Advertisement
Hubungan Memanas, China Minta Jepang Cabut Pernyataan soal Taiwan
Foto ilustrasi bendera China dan Jepang. / Freepik
Advertisement
Harianjogja.com, BEIJING—Kementerian Luar Negeri China meminta Jepang mencabut pernyataan soal Taiwan jika ingin menjaga hubungan bilateral yang stabil dan konstruktif.
"Jika Jepang benar-benar berharap untuk mengembangkan hubungan strategis yang saling menguntungkan dengan Tiongkok dan menjadikan hubungan tersebut konstruktif dan stabil, Jepang perlu segera mencabut pernyataan yang keliru tersebut," kata Juru Bicara Kementerian Luar Negeri China Mao Ning dalam konferensi pers di Beijing, Jumat (21/11/2025).
Advertisement
PM Jepang Sanae Takaichi pada Jumat (21/11/2025) mengatakan bahwa ia menginginkan hubungan "konstruktif" dengan China dan bahwa sikap negaranya terhadap Taiwan tetap "tidak berubah" di tengah perselisihan dengan Beijing mengenai pulau tersebut.
"Pada akhir bulan lalu, Presiden Xi (Jinping) dan saya menegaskan arah umum untuk memajukan hubungan strategis dan saling menguntungkan secara komprehensif serta membangun hubungan yang konstruktif dan stabil," ujar Takaichi kepada para wartawan di Jepang. PM Takaichi pun menambahkan bahwa "Posisi pemerintah tetap tidak berubah".

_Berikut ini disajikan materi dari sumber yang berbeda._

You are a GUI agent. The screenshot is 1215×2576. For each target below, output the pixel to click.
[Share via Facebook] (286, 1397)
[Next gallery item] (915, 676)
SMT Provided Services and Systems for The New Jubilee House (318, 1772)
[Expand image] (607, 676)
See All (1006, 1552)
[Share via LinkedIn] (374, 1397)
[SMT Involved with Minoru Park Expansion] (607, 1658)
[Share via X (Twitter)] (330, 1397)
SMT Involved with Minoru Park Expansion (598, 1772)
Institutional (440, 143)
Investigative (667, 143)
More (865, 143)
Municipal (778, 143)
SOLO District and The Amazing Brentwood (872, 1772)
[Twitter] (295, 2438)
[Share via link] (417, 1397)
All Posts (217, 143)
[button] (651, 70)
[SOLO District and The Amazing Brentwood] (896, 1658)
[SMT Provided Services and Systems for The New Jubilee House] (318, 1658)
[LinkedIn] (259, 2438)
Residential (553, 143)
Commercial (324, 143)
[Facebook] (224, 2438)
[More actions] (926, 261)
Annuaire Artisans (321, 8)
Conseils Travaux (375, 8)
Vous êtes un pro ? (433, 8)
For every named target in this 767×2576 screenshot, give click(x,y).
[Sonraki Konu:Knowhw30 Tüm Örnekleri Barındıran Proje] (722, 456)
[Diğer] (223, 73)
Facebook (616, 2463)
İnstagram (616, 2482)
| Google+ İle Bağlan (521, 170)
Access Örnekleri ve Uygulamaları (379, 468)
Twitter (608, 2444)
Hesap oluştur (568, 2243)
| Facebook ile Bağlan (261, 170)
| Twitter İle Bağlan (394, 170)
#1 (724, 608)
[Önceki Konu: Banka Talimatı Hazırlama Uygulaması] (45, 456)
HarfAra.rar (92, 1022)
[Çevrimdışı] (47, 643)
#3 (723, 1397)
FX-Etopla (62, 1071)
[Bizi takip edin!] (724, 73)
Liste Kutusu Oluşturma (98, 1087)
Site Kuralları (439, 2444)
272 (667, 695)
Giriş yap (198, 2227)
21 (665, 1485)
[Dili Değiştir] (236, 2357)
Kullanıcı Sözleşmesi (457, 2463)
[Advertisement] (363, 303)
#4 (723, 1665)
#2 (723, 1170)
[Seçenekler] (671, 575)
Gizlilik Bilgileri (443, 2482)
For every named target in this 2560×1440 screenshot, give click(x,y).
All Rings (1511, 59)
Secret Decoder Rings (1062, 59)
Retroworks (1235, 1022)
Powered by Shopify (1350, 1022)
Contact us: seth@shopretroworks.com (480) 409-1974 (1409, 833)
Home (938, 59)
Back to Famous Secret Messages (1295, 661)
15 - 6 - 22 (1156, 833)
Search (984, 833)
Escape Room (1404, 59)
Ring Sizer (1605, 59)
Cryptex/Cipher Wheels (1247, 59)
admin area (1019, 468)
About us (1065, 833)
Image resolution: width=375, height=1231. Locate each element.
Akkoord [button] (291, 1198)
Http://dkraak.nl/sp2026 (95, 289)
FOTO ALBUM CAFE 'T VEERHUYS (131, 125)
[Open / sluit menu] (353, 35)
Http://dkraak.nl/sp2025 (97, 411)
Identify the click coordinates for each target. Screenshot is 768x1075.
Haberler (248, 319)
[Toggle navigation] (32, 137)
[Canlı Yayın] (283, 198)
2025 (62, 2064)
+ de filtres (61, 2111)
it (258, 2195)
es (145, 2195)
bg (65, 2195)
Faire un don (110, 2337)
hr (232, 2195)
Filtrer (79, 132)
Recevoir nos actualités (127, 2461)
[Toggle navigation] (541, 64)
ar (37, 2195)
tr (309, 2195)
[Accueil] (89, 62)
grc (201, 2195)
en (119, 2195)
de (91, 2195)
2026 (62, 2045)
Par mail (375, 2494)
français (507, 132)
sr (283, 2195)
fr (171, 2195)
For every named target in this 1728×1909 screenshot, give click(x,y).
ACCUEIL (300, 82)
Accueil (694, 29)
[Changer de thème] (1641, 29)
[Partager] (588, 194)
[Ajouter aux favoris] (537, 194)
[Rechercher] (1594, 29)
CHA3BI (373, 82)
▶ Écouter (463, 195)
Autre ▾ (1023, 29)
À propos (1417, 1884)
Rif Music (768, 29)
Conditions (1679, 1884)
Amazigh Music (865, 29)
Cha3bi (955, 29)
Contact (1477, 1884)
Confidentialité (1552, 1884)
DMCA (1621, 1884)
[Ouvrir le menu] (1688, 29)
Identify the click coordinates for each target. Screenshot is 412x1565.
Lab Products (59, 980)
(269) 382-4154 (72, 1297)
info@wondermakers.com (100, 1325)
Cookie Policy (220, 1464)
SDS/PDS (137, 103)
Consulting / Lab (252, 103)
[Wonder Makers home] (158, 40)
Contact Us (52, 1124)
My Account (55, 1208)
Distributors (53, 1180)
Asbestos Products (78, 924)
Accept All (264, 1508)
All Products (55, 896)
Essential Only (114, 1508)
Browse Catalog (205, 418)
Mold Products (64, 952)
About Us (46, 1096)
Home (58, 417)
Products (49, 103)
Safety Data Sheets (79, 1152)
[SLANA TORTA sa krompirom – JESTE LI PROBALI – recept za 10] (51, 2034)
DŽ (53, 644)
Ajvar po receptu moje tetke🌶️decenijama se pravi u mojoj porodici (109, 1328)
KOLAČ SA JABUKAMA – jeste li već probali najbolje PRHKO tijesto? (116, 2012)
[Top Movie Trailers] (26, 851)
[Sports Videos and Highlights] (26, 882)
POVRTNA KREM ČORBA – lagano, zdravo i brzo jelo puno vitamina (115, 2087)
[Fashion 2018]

Padahal pada 7 November 2025, PM di depan parlemen Jepang mengatakan penggunaan kekuatan militer China terhadap Taiwan, dapat "menimbulkan situasi yang mengancam kelangsungan hidup bagi Jepang". Hal itu telah menimbulkan protes keras dan ketegangan politik berlarut-larut antara dua negara.
"Pernyataan tersebut menyiratkan kemungkinan intervensi bersenjata Jepang di Selat Taiwan, memicu kemarahan dan kecaman dari rakyat China, serta mengikis fondasi politik hubungan China-Jepang. China telah menyatakan penolakannya dengan tegas," tambah Mao Ning.
Sekali lagi Mao Ning mengungkapkan bila Jepang benar-benar ingin punya relasi yang stabil dengan China, negara tersebut perlu menjunjung tinggi semangat empat dokumen politik antara kedua negara dan komitmen politiknya serta mengambil langkah-langkah praktis untuk menghormati komitmennya kepada China.
Mao Ning juga menyebut setelah kekalahan dalam Perang Dunia II, Jepang diwajibkan "melucuti senjata sepenuhnya" dan tidak mempertahankan industri-industri yang "akan memungkinkannya untuk mempersenjatai kembali untuk perang."
"Namun, dalam beberapa tahun terakhir, Jepang terus melonggarkan pembatasan dan mengupayakan peningkatan militer. Negara ini telah meningkatkan anggaran pertahanan selama 13 tahun berturut-turut, dan mengadopsi undang-undang keamanan baru untuk menghapus larangan pelaksanaan hak bela diri kolektif," jelas Mao Ning.
Jepang, kata Mao Ning, bahkan juga telah mengganti "Tiga Prinsip Ekspor Senjata" dengan "Tiga Prinsip Transfer Peralatan dan Teknologi Pertahanan" untuk melonggarkan pembatasan ekspor senjata dan bahkan telah mulai mengekspor senjata mematikan.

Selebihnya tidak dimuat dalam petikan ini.